(TASK STATEMENT)
Which lines in the records below contain the string "menu"? Gather each of them and copy it out in full.
━━━━━━━━━━━━━━━━━━━━━━━━━━━━━━
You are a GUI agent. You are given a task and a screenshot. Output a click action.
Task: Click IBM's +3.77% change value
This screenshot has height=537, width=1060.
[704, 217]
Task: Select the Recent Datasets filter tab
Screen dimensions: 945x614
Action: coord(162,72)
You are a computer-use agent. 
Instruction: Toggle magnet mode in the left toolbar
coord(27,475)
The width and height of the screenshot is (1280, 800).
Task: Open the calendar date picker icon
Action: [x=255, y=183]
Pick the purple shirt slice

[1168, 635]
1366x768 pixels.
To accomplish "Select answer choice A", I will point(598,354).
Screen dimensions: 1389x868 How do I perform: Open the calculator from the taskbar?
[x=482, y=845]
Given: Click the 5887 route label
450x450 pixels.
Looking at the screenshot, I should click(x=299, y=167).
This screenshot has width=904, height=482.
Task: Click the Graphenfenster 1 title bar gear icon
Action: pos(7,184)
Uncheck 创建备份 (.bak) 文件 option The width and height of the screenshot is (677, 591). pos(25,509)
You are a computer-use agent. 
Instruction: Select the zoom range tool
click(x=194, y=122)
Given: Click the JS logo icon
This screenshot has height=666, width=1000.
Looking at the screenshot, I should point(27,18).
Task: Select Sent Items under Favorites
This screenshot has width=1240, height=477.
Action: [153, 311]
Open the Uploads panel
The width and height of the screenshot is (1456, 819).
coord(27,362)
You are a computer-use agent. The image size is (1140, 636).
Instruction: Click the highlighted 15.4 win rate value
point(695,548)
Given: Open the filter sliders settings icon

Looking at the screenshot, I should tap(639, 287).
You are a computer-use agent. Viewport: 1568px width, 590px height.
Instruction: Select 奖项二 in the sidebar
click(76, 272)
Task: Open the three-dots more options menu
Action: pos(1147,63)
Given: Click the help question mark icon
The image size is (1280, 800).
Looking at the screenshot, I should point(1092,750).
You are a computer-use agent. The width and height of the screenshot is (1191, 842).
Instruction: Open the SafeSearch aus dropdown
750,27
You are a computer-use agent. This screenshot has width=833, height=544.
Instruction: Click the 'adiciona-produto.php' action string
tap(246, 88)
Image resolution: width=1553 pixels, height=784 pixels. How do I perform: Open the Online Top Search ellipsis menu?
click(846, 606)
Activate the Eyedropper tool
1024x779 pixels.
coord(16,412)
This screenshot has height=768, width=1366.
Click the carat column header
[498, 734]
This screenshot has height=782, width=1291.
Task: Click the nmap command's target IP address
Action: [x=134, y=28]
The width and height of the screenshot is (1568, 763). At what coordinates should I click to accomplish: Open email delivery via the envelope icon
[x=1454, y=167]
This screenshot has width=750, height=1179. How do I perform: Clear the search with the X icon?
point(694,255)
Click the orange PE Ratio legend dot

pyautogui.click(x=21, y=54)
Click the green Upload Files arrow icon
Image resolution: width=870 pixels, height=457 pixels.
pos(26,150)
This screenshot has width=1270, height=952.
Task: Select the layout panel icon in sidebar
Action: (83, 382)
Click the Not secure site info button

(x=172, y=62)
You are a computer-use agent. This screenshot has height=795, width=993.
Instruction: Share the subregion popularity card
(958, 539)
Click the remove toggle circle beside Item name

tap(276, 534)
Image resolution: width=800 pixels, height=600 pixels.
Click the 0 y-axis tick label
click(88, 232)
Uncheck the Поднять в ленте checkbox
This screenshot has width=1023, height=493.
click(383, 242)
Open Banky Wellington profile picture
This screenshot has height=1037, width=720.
━━━━━━━━━━━━━━━━━━━━━━━━━━━━━━
(SOLUTION BELOW)
Task: Open the three-dots more options menu
Image resolution: width=1553 pixels, height=784 pixels. How do I perform: Open the Online Top Search ellipsis menu?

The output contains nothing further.